Parole d’accompagnatrice technique : Joye Bertin-Vignaud, technicienne en Environnement au sein de  l’Union Agricole Segonzac  Chérac

Questions à Joye Bertin-Vignaud, technicienne en Environnement au sein de l’Union Agricole Segonzac Chérac, accompagnatrice technique habilitée par le BNIC pour la Certification Environnementale Cognac & HVE.  

Pouvez-vous vous présenter en quelques mots  ?  

Jsuis technicienne en environnement au sein de l’Union Agricole Segonzac Chérac. J’ai commencé en tant que stagiaire, mon directeur m’a proposé de gérer le projet de création d’une aire de lavage et retraitement phyto en collectif. Le projet a mis plusieurs années à voir le jour, mais on y est parvenu. Il a fallu faire les diagnostics  d’exploitations, aller au contact de nos viticulteurs et j’ai pris énormément de plaisir à être à leurs côtés, à les conseiller et les accompagner. Aujourd’hui je m’occupe de tout ce qui touche à  l’environnement, et tout ce qui va pouvoir aider nos adhérents dans toutes les démarches qu’ils entreprennent. 

Comment accompagnez-vous les viticulteurs souhaitant s’engager dans des pratiques écologiques  ? 

On parle beaucoup de la certification autour de nous. On constate qu’il y a une réelle prise de conscience de la jeune génération, ils sont impliqués, conscients, ils ont la volonté de changer les choses. Notre ambition est d’embarquer tout le monde. On organise des actions « bout de champs»sur des thématiques spécifiques, on invite des spécialistes et on pousse chacun à s’exprimer et à échanger. Tous nos adhérents sont invités mais nous ne sommes pas là pour les brusquer, ni leur mettre la pression. On accompagne chacun à son rythme. Ce qu’on veut avant tout, c’est voir qu’ils ont envie de passer le cap, qu’ils en soient fiers et qu’ils valorisent leurs efforts. Ça prendra le temps que ça prendra, mais on accompagnera chacun, à son rythme et jusqu’au bout.  

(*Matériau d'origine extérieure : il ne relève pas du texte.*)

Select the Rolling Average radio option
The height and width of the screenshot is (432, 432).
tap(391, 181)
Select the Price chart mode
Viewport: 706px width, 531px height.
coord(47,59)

D’abord, je les contacte pour bien comprendre où ils en sont, ce dont ils ont besoin. Puis je vais à leur rencontre pour faire le tour de l’exploitation et vérifier l’aménagement. Si tout est raccord avec la double certification, on passe ensuite à la partie administrative. Et là  j’accompagne de A à Z. On commence par l’autodiagnostic, puis les classeurs. Pendant les audits internes, je suis présente et je les épaule si besoin. Par exemple, s’il faut fournir des documents je suis là pour le lien. En général ils se débrouillent très bien mais je suis là pour les rassurer, les valoriser.   

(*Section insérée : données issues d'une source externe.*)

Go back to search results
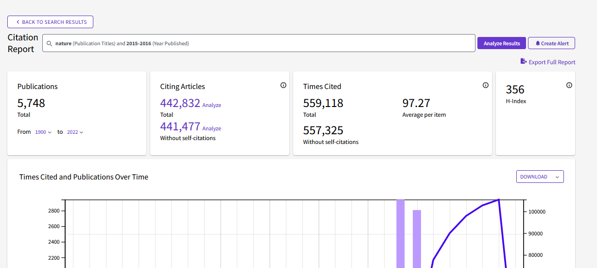This screenshot has height=268, width=597. tap(50, 22)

Un conseil pour ceux qui passent les audits internes ce mois-ci  ?  

Ce que je dis souvent à mes viticulteurs:  «entre possible et impossible, deux lettres et un état d’esprit». Il ne faut pas se mettre la pression, il y a les rattrapages au mois de novembre, pas de panique.  Aujourd’hui vraiment ils ont toutes les cartes en mains pour y arriver et nous seront là  à chaque étape pour les accompagner.